In films like "First Love", the rotund, gravel-voiced Eugene Palette used to do a great turn as a man who watches with detachment whilst his wife and offspring made fools of themselves. Eventually, his bottled up indignation would explode to good comic effect. In "Biwi Ho To Aisi " (roughly, "a wife should be like this") Kader Khan (or Kadar as he is credited here) is cast in the Eugene Palette role. He does a fine job of humouring his ill-tempered wife, whilst consoling her victims and confiding to the audience with direct-to-camera asides. Bindu, playing the domineering wife, roars round the house like a tornado, heaping high volume invective and scorn on all in her path whilst Salman Khan makes an energetic debut as a pop music loving teenager (in a sub-plot involving a deceitful girlfriend).

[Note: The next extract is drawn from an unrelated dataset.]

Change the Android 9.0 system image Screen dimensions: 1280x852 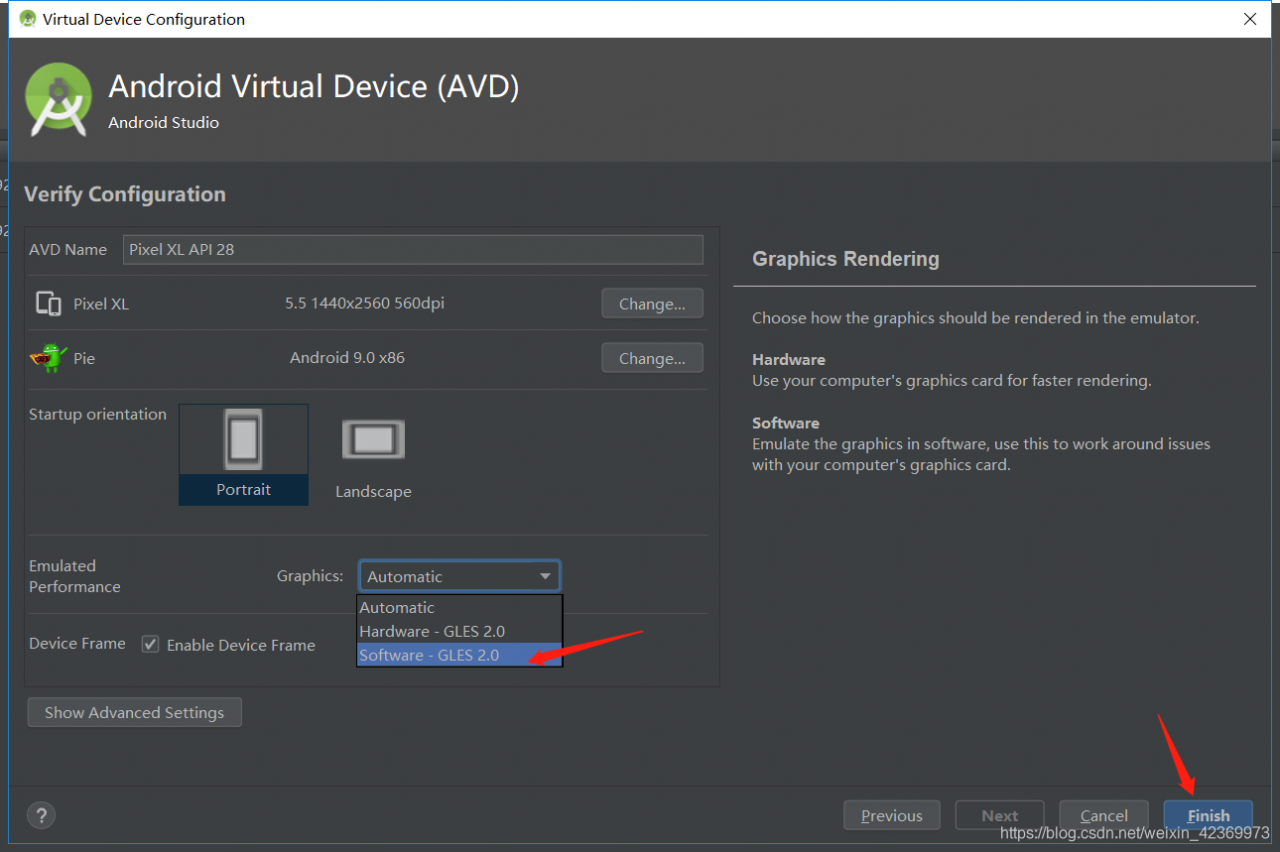coord(651,358)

Farooq Shaikh (here credited as Farouque Sheikh) shows again what a fine actor he is. His role calls for him to be submissive towards his mother, pally with his father, tender towards his adopted sister and romantic with Rekha. Their scene together, as they take refuge from the "battle of the bindis", is particularly sensitive.
Rekha is at her best, playing a sort of Eliza Doolittle character. We see her first, dressed in a gorgeous South Indian costume, routing a village bully in an extended comic scene. Later, transplanted to the Bindhari household we see her circling her foe physically and psychologically; sizing her up during the battle of wills with Bindu. She also gets an opportunity to put her yoga training to good use in another action scene.
The usual, final plot twist is here made all the more enjoyable for being so deliciously implausible. Altogether, very entertaining.